1. Comenzamos...



Soy nadie.

Ni quiero, ni os gustaría conocerme. De eso podéis estar totalmente seguros... Aun así os contaré la historia de mi vida.

Según muchas teorías casposas, cada ser humano está predestinado a ocupar su lugar dentro de la sociedad. Yo elegí saltarme ese paso... Elegí no ser nada.

Empezaré por el principio, digamos... Un feo día de octubre. Mamá deseaba parirme, lo necesitaba casi tanto como su dosis diaria de metadona pagada por los servicios sociales.

La verdad es que no tengo muchos recuerdos de ella, lo último que escuché decirle antes de que aquellos amables policías la esposaran, fue que no me había parido, que me cagó en un descuido. Nunca se lo tomé a mal, sé que en el fondo ella me amaba, pero la prostitución y el crack no le dejaban tiempo para cuidar de un estorbo como yo.

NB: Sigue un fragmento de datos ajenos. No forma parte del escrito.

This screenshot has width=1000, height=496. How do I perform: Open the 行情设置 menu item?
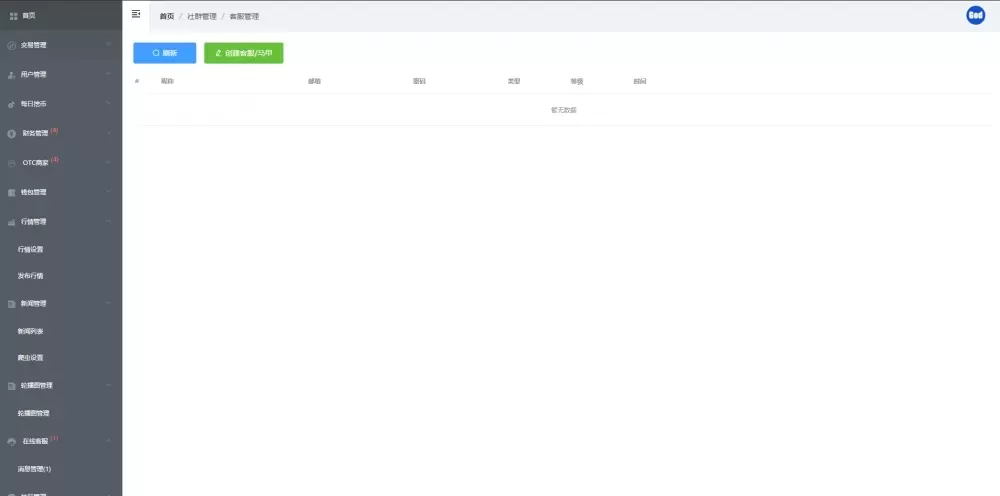pyautogui.click(x=31, y=249)
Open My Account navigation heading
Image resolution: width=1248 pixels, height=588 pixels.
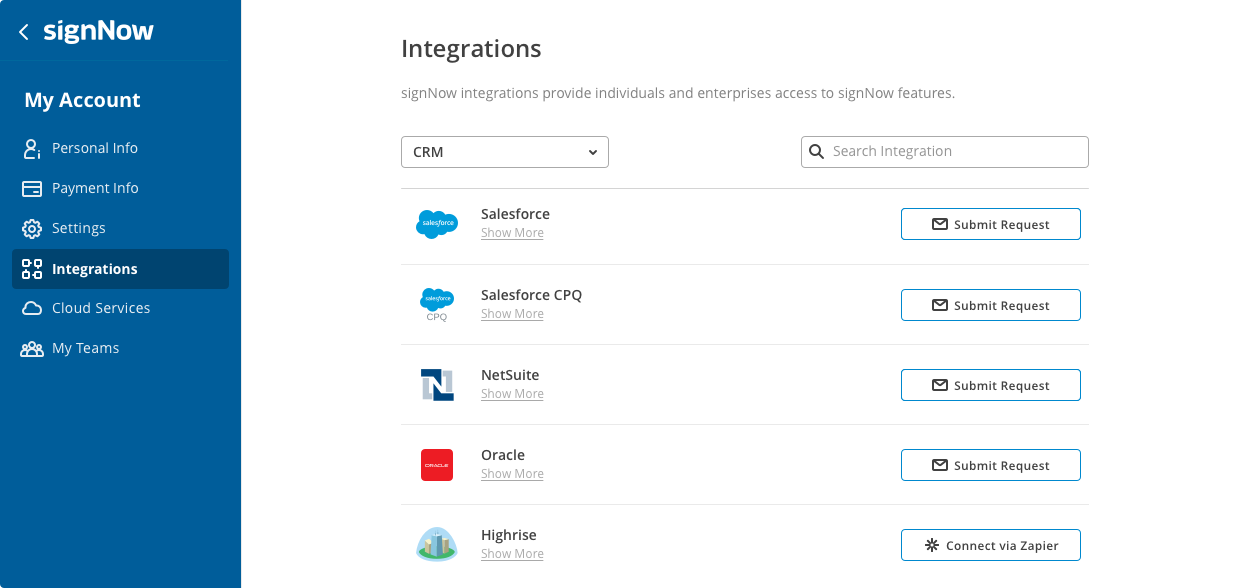pyautogui.click(x=82, y=100)
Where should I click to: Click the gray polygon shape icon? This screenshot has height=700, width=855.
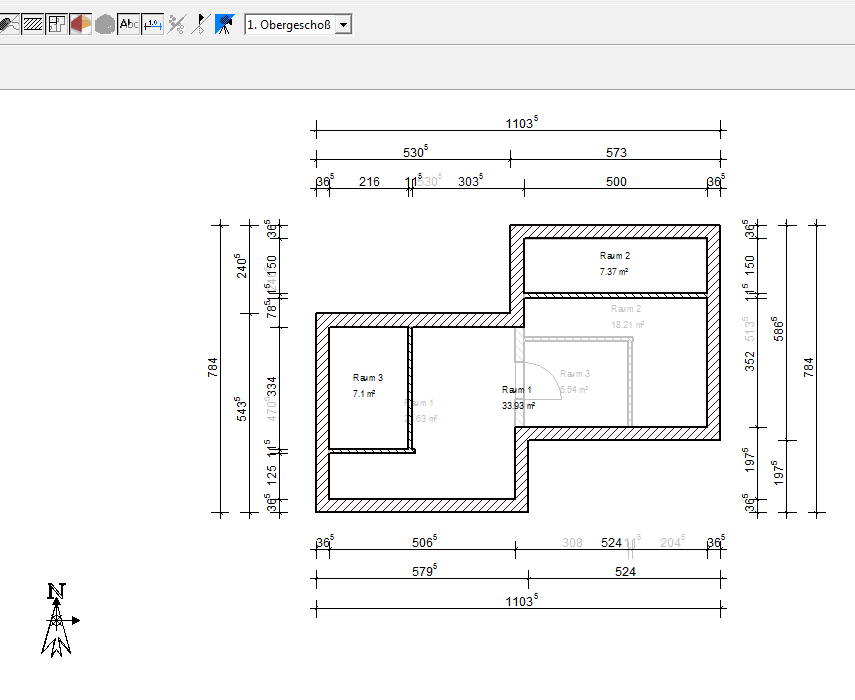point(105,24)
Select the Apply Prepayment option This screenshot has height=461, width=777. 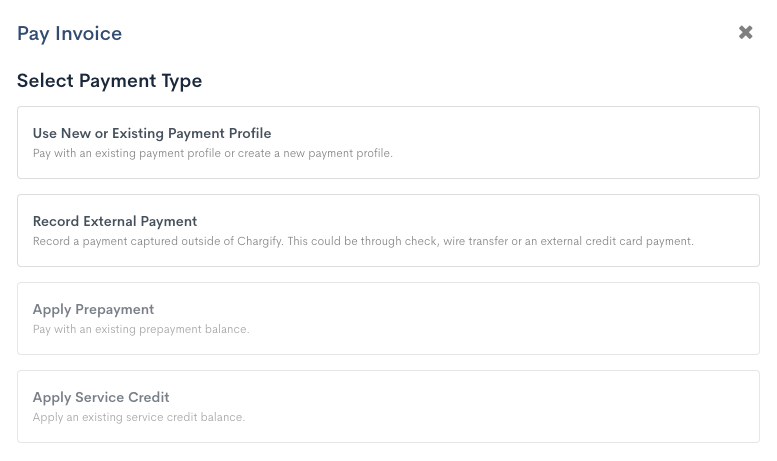(x=388, y=319)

De papá solo sé por oídas, que murió joven. Según mamá lo atropelló un tren cuando iba trompa, pero siempre me gustó más la versión de la abuela Gladis. Según ella, Dios todopoderoso lo empujó hacia el cielo, en trozos pequeñitos, para que los ángeles aburridos tuvieran en qué entretenerse. La verdad es que nunca lo conocí, pero sí es cierto que aquel tren lo arrolló, me hubiese gustado guardar un trocito de él. ¿Qué queréis?, ¡¡era mi padre!! Y si en mi congelador hay sitio para carne caducada desde 1999, no dudéis que también habría un hueco para mi progenitor.

2. La abuela Gladis



Desde el día en que mamá se fugó con aquel vendedor de ambientadores, y a la vista que los cachitos de papá no podrían cuidarme, la abuela Gladis fue la encarga de mi "mantenimiento y educación".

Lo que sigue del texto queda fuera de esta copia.